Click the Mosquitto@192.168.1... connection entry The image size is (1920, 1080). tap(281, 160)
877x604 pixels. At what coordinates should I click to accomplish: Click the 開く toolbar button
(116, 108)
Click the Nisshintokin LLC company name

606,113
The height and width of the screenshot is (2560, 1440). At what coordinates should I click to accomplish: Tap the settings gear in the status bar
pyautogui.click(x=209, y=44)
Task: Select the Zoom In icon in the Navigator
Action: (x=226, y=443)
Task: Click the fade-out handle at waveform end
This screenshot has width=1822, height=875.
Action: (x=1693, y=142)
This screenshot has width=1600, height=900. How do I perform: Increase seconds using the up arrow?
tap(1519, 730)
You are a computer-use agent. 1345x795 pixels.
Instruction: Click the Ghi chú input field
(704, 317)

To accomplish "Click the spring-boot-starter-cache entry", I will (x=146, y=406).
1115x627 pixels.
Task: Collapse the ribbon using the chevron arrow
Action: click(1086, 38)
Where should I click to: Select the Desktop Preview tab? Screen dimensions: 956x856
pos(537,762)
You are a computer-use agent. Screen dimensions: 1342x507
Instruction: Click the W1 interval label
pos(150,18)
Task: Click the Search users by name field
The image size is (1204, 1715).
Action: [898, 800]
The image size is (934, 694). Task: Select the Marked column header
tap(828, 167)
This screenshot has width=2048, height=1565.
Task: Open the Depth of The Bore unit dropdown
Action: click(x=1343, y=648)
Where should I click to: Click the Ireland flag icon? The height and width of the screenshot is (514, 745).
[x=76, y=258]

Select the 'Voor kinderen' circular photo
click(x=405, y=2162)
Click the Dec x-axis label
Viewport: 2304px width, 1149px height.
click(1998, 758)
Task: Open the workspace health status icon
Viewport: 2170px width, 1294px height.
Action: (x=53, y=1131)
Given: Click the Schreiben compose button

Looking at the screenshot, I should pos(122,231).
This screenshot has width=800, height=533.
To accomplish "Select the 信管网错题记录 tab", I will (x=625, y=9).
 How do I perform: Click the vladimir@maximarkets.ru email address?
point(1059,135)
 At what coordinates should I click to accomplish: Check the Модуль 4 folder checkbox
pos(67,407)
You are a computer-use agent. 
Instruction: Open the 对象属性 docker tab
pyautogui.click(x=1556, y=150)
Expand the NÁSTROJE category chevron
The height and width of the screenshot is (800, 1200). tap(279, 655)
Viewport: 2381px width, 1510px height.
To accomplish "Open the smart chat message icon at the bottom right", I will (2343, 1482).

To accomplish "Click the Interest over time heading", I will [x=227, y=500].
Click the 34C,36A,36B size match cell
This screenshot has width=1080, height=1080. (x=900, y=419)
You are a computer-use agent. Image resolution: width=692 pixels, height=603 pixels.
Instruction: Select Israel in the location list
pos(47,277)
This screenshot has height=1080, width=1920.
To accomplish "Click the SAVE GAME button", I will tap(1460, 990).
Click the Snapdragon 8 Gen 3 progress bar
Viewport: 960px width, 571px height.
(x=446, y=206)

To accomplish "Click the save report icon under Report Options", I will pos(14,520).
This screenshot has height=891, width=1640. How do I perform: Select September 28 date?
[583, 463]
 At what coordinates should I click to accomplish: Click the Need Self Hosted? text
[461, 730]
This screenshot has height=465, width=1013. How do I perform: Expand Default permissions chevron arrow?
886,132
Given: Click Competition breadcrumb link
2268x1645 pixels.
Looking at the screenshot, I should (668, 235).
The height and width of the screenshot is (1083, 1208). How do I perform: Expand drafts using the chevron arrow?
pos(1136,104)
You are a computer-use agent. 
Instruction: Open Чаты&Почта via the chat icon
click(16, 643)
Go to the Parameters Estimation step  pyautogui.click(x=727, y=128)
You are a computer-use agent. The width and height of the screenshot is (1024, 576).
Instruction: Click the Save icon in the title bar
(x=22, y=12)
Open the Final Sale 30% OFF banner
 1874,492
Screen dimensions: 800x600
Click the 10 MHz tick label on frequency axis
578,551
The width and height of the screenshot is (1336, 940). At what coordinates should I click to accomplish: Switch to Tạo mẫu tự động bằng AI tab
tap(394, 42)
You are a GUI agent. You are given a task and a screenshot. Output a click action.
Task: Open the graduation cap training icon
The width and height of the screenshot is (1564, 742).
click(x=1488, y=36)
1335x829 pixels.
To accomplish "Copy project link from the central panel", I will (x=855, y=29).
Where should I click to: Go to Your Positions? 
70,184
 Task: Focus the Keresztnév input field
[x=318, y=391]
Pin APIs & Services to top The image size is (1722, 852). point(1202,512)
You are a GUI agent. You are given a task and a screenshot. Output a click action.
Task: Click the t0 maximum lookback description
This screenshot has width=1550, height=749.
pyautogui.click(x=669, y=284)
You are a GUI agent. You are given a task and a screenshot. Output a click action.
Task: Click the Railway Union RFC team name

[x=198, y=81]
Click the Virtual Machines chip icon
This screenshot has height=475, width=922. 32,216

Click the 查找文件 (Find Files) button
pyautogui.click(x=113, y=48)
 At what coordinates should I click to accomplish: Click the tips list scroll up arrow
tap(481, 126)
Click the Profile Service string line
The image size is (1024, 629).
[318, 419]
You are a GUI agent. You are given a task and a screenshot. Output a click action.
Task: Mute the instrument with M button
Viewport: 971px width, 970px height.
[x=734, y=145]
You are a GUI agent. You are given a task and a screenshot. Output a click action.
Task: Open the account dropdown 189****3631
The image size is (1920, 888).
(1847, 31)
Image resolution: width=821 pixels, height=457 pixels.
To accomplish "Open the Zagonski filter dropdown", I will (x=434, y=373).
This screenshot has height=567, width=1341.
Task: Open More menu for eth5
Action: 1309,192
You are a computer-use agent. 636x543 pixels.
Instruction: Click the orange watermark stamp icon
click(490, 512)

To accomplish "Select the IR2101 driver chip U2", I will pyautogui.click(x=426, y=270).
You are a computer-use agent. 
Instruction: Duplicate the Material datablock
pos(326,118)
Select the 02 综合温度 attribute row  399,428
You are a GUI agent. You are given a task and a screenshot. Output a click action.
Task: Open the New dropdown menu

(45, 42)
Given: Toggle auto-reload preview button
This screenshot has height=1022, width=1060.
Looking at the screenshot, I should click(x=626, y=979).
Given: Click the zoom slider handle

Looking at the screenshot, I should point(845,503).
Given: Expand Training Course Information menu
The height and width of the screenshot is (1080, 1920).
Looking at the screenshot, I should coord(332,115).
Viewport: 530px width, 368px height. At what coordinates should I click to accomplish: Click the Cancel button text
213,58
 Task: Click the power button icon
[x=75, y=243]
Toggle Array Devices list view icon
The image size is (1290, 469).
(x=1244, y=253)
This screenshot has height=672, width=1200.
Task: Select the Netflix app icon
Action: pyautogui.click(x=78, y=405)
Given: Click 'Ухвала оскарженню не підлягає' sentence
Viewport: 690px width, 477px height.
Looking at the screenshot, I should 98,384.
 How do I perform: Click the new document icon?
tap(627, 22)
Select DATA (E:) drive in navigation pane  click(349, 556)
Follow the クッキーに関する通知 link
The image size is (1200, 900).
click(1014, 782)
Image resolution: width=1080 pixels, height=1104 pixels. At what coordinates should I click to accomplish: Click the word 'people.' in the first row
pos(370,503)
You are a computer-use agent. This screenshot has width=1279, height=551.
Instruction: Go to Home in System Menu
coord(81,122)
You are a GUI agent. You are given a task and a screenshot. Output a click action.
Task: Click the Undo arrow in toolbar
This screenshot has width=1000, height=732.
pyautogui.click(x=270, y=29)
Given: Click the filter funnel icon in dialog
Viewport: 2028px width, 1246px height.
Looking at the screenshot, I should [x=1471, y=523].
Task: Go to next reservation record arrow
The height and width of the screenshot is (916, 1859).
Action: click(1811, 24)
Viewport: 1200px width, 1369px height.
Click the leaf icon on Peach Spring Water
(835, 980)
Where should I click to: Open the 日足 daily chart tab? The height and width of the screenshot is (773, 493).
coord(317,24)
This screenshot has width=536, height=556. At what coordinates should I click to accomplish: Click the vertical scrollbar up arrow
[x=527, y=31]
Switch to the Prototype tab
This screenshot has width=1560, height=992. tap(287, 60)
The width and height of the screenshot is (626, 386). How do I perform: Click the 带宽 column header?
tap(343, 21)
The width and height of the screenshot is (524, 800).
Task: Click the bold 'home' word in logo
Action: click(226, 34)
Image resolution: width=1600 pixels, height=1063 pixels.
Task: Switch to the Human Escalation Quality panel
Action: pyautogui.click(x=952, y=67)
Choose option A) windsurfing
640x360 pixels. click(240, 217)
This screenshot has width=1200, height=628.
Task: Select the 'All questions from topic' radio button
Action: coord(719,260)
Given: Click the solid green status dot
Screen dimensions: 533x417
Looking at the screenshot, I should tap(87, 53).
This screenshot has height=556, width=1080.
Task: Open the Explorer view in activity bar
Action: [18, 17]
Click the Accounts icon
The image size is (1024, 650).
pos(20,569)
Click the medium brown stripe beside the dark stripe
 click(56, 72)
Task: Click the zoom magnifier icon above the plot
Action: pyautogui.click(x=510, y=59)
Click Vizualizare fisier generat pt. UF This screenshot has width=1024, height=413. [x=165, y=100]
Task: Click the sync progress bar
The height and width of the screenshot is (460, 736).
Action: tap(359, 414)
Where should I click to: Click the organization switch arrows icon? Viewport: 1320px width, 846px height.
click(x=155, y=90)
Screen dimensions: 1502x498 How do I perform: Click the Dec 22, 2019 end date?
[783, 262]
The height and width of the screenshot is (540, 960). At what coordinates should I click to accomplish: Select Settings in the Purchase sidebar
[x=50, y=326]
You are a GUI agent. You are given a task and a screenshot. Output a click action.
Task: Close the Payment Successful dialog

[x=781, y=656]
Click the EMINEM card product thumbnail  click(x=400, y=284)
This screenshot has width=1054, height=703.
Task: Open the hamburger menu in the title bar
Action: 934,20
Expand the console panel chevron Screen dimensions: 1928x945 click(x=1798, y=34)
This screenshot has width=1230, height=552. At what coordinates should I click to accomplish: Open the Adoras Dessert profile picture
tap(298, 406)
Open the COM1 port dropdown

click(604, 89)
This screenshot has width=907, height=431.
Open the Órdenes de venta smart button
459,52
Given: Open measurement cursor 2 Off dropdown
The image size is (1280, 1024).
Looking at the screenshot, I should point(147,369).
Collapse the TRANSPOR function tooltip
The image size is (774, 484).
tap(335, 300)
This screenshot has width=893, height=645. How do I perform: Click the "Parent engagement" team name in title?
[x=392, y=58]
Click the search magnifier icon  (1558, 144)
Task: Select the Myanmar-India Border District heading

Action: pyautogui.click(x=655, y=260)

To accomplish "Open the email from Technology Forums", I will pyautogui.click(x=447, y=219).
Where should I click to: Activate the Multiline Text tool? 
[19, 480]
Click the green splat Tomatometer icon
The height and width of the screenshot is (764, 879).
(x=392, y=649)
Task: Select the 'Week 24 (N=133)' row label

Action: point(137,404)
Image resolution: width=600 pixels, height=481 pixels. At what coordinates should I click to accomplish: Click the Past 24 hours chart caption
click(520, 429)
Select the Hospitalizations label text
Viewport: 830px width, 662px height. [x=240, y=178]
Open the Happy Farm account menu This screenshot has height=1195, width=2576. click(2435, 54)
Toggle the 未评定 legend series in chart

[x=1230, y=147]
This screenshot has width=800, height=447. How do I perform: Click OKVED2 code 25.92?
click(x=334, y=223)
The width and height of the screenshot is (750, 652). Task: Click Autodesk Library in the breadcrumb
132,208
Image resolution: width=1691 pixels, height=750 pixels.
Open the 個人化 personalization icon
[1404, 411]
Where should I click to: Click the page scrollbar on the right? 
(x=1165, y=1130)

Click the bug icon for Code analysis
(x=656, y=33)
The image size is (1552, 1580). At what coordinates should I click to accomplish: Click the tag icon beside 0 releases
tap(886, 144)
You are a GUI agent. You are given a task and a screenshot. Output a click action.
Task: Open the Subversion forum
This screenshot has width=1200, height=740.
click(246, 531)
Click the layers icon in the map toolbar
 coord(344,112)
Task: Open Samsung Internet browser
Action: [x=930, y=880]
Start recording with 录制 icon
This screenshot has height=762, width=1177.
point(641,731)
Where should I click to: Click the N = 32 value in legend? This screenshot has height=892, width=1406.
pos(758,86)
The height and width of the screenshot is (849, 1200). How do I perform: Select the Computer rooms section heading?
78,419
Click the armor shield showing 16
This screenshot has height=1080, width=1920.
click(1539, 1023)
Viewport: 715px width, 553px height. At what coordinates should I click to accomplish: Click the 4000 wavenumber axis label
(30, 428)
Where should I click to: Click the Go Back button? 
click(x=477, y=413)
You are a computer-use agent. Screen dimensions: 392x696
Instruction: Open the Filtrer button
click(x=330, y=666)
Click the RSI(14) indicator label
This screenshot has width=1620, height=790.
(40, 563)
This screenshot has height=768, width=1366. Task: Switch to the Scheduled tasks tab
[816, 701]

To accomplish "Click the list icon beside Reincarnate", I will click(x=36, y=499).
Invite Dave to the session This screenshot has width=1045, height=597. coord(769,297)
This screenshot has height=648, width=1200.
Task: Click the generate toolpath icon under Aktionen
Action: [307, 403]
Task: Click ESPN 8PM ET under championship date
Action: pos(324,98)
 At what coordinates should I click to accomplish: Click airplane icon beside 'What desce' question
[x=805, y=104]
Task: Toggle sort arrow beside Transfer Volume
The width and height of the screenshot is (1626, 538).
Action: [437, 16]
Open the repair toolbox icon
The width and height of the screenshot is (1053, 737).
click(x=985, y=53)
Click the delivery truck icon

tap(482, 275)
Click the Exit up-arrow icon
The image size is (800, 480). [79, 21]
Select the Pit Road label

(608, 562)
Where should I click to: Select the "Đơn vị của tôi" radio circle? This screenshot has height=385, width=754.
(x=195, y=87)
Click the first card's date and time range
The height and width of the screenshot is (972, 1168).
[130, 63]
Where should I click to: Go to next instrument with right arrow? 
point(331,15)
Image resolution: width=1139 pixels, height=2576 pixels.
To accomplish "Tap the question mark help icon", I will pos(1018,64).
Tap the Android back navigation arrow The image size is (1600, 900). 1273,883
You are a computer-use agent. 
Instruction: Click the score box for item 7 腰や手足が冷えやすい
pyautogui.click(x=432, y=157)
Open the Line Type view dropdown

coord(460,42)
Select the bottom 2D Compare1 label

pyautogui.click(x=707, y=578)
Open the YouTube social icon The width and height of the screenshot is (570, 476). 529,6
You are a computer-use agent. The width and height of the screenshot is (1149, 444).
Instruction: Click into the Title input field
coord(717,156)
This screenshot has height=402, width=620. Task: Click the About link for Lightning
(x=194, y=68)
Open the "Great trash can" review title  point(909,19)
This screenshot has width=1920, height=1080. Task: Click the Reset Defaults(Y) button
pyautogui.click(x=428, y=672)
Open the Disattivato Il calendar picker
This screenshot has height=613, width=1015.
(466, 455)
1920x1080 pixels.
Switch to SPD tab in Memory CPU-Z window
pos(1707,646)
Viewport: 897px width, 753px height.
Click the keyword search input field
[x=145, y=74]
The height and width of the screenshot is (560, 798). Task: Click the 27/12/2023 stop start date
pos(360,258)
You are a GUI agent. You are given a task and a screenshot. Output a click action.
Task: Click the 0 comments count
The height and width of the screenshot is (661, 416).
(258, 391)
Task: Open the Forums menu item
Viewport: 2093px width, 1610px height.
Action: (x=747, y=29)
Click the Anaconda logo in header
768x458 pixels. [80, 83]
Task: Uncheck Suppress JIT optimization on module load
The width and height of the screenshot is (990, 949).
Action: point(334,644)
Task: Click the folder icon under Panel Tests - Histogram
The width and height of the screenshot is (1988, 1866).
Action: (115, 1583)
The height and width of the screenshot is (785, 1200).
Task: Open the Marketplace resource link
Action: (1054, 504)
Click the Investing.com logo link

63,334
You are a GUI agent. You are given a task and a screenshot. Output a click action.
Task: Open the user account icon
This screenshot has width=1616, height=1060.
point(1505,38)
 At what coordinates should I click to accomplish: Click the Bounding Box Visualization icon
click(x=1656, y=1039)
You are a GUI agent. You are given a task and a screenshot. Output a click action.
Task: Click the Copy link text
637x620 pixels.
____________
» **WHAT THIS TASK INVOLVES**
Please repeat the entries verbatim, beginning at the line that contains "This screenshot has width=1600, height=900." and stopping after the line that contains "will (x=625, y=9).".

» **REPLY**
This screenshot has width=1600, height=900. How do I perform: Increase seconds using the up arrow?
tap(1519, 730)
You are a computer-use agent. 1345x795 pixels.
Instruction: Click the Ghi chú input field
(704, 317)

To accomplish "Click the spring-boot-starter-cache entry", I will (x=146, y=406).
1115x627 pixels.
Task: Collapse the ribbon using the chevron arrow
Action: click(1086, 38)
Where should I click to: Select the Desktop Preview tab? Screen dimensions: 956x856
pos(537,762)
You are a computer-use agent. Screen dimensions: 1342x507
Instruction: Click the W1 interval label
pos(150,18)
Task: Click the Search users by name field
The image size is (1204, 1715).
Action: [898, 800]
The image size is (934, 694). Task: Select the Marked column header
tap(828, 167)
This screenshot has width=2048, height=1565.
Task: Open the Depth of The Bore unit dropdown
Action: click(x=1343, y=648)
Where should I click to: Click the Ireland flag icon? The height and width of the screenshot is (514, 745).
[x=76, y=258]

Select the 'Voor kinderen' circular photo
click(x=405, y=2162)
Click the Dec x-axis label
Viewport: 2304px width, 1149px height.
click(1998, 758)
Task: Open the workspace health status icon
Viewport: 2170px width, 1294px height.
Action: (x=53, y=1131)
Given: Click the Schreiben compose button

Looking at the screenshot, I should pos(122,231).
This screenshot has width=800, height=533.
To accomplish "Select the 信管网错题记录 tab", I will (x=625, y=9).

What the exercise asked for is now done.